En aquel tiempo, solían acercarse a Jesús los publicanos y los pecadores a escucharle. Y los fariseos y los escribas murmu­raban entre ellos:

— «Éste acoge a los pecadores y come con ellos».

Jesús les dijo esta parábola:

— «Si uno de ustedes tiene cien ovejas y se le pierde una, ¿no deja las noventa y nueve en el campo y va tras la descarria­da, hasta que la encuentra? Y, cuando la encuentra, la carga sobre sus hombros, muy contento; y, al llegar a casa, reúne a los amigos y va a los vecinos para decirles: “¡Alégrense conmigo! He encontrado la oveja que se me había perdido”.

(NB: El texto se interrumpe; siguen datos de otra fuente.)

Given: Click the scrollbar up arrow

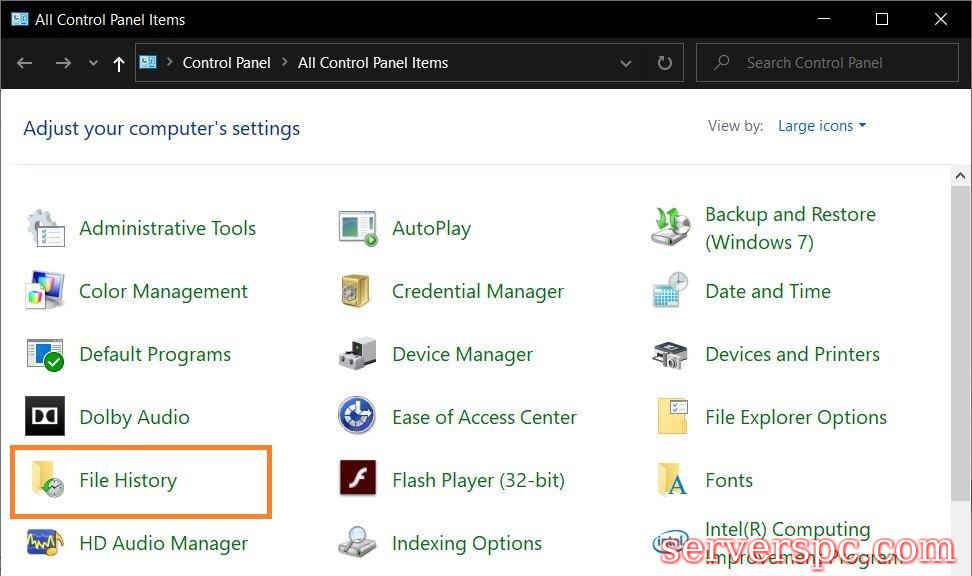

Les digo que así también habrá más alegría en el cielo por un solo pecador que se convierta que por noventa y nueve jus­tos que no necesitan convertirse.

Y si una mujer tiene diez monedas y se le pierde una, ¿no enciende una lámpara y barre la casa y busca con cuidado, hasta que la encuentra? Y, cuando la encuentra, reúne a las amigas y a las vecinas para decirles: “¡Alégrense conmigo! He encontrado la moneda que se me había perdido”.

Les digo que la misma alegría habrá entre los ángeles de Dios por un solo pecador que se convierta».

También les dijo:

— «Un hombre tenía dos hijos; el menor de ellos dijo a su padre: “Padre, dame la parte de la herencia que me corresponde”. El padre les repartió los bienes.

Pocos días después, el hijo menor, juntando todo lo suyo, partió a un país lejano, y allí derrochó su fortuna viviendo perdi­damente.

Cuando lo había gastado todo, vino por aquella tierra un hambre terrible, y empezó él a pasar necesidad. Fue entonces a servir a casa de un habitante de aquel país que lo mandó a sus campos a cuidar cerdos. Le entraban ganas de llenarse el estómago de las algarrobas que comían los cer­dos; pero nadie le daba de comer.

Entonces recapacitó y se dijo:

“¡Cuántos trabajadores en la casa de mi padre tienen abun­dancia de pan, mientras yo aquí me muero de hambre! Ahora mismo me pondré en camino, e iré a la casa de mi padre, y le diré: Padre, he pecado contra el cielo y contra ti; ya no merezco llamarme hijo tuyo: trátame como a uno de tus trabajadores”.

Se puso en camino hacia donde estaba su padre. Cuando todavía estaba lejos, su padre lo vio y se conmovió y corrió a su encuentro, se le echó al cuello y lo cubrió de besos.

El hijo empezó a decirle:

“Padre, he pecado contra el cielo y contra ti; ya no merezco llamarme hijo tuyo”.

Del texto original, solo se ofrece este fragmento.